James Kwabena Bomfeh, a member of the Convention People’s Party (CPP), has filed a writ at the Supreme Court challenging government’s decision to build a national cathedral.
In the writ, dated March 10, Mr Bomfeh, also known as Kabila, indicated he was seeking “a declaration that the decision of the Government of Ghana to purposely endorse, assist, aid, partly sponsor, and/or support the construction of a National Cathedral near the State House of Ghana, for Christian interdenominational church services amounts to an excessive entanglement of the Republic of Ghana and religion and therefore unconstitutional”.
President Nana Addo Dankwa Akufo-Addo cut the sod for the construction of the chapel to mark the 60th Anniversary of the country.
The President cut the sod on the morning of the 60th Independence Day at the National Scholarship Secretariat in Accra but Mr Bomfeh does not believe it is the place of government to undertake such projects.

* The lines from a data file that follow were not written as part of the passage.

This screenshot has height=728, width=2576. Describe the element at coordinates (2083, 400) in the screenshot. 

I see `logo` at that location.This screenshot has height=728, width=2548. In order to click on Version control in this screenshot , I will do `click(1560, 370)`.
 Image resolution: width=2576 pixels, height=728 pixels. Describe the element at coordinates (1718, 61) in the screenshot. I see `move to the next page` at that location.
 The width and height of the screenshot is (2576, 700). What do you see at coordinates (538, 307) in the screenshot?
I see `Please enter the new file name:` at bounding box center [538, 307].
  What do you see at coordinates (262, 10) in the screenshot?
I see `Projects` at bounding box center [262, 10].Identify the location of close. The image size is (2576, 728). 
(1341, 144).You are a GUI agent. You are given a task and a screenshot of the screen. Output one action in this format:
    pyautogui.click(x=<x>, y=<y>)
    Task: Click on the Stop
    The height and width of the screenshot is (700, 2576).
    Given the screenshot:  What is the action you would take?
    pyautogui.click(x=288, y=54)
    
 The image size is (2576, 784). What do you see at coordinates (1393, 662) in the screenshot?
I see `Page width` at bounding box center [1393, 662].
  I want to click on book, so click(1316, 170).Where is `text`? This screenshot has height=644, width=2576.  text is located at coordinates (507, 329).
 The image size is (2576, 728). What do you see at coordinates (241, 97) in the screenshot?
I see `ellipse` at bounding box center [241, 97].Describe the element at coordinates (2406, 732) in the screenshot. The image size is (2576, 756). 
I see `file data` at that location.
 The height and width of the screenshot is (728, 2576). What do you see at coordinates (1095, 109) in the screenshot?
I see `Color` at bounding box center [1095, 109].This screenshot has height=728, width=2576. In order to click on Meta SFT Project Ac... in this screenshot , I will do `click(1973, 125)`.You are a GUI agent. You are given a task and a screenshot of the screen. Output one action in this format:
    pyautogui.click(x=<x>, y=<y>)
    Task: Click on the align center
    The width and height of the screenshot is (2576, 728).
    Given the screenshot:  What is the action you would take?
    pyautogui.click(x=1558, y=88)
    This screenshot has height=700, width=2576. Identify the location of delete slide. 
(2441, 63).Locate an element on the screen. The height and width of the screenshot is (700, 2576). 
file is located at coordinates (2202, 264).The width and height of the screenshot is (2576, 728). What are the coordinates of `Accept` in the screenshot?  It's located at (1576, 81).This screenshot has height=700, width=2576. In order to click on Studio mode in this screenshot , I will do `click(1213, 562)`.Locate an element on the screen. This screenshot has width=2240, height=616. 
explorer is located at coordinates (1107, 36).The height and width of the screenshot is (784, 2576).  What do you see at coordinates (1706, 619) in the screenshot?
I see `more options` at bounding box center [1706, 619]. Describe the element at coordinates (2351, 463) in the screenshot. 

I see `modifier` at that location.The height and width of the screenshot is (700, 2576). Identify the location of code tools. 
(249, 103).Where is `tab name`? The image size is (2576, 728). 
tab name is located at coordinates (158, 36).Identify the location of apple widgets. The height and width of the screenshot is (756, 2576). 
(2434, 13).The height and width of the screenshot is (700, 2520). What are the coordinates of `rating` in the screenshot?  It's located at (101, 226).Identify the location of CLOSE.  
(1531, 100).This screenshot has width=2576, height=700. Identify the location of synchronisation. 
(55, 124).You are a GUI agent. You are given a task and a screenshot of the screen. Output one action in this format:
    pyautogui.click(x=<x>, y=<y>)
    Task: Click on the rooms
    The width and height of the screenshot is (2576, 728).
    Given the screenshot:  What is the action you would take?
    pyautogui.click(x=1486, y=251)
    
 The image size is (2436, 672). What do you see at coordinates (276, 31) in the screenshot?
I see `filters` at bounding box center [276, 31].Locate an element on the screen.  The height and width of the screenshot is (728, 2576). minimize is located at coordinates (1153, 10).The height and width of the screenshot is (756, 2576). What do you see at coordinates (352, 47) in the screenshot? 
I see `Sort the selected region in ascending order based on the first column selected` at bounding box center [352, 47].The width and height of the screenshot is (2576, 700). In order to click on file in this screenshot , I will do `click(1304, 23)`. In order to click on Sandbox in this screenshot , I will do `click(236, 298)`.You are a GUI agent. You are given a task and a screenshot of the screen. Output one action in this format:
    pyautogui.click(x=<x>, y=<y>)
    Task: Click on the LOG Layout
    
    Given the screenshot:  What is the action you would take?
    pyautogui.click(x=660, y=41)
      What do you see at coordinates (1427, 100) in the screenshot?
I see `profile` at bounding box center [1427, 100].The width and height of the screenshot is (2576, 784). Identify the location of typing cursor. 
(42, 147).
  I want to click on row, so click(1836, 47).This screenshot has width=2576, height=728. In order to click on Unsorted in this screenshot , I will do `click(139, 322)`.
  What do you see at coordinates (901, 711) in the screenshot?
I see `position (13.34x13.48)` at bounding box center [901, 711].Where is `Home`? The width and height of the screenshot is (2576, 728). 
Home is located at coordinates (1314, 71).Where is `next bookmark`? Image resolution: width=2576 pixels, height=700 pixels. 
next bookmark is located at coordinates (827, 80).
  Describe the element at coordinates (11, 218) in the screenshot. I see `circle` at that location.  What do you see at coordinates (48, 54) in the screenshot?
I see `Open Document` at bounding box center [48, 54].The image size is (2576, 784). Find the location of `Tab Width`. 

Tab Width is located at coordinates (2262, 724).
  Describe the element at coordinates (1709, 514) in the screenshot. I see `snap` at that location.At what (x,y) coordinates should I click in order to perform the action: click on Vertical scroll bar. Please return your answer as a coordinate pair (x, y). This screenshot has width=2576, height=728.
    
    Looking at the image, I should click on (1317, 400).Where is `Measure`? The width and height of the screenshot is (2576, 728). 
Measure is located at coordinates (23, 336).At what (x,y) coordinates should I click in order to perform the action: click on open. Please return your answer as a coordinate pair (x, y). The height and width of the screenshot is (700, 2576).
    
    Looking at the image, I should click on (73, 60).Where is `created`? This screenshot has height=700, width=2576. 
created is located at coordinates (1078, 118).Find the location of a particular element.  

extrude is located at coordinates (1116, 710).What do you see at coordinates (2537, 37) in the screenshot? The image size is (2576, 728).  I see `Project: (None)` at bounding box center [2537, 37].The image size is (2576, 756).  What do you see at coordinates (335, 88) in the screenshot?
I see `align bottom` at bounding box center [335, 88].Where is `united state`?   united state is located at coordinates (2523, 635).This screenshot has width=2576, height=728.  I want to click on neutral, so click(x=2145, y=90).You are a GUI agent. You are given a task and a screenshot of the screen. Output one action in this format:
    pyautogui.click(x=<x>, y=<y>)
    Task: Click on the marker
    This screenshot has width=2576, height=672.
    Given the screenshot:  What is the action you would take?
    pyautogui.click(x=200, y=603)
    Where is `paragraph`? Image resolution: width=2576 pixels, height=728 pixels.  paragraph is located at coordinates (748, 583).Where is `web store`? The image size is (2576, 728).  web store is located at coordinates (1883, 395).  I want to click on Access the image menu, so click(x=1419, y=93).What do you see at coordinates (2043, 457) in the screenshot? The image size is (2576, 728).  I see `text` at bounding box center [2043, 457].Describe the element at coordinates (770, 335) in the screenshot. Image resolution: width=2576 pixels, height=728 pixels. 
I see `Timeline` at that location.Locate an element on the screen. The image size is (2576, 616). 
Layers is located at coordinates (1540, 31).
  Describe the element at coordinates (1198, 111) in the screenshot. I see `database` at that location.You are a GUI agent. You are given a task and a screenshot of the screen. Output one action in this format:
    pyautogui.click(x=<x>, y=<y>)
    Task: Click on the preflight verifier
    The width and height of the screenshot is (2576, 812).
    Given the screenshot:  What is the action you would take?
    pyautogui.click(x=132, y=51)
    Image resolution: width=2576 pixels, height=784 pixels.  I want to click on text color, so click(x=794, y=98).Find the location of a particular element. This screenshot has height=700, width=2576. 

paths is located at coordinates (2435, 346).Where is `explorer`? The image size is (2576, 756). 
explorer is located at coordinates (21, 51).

For him, government has no business to meddle in religious affairs in such manner and also wants the Hajj Board, constituted by government, to be declared illegal.
He has, therefore, sought “a declaration that the setting up of a Hajj Board by the Government of the Republic of Ghana for the purpose of coordinating, supporting and/or aiding Ghanaian Muslims to embark on a religious pilgrimage to Mecca…” is unconstitutional.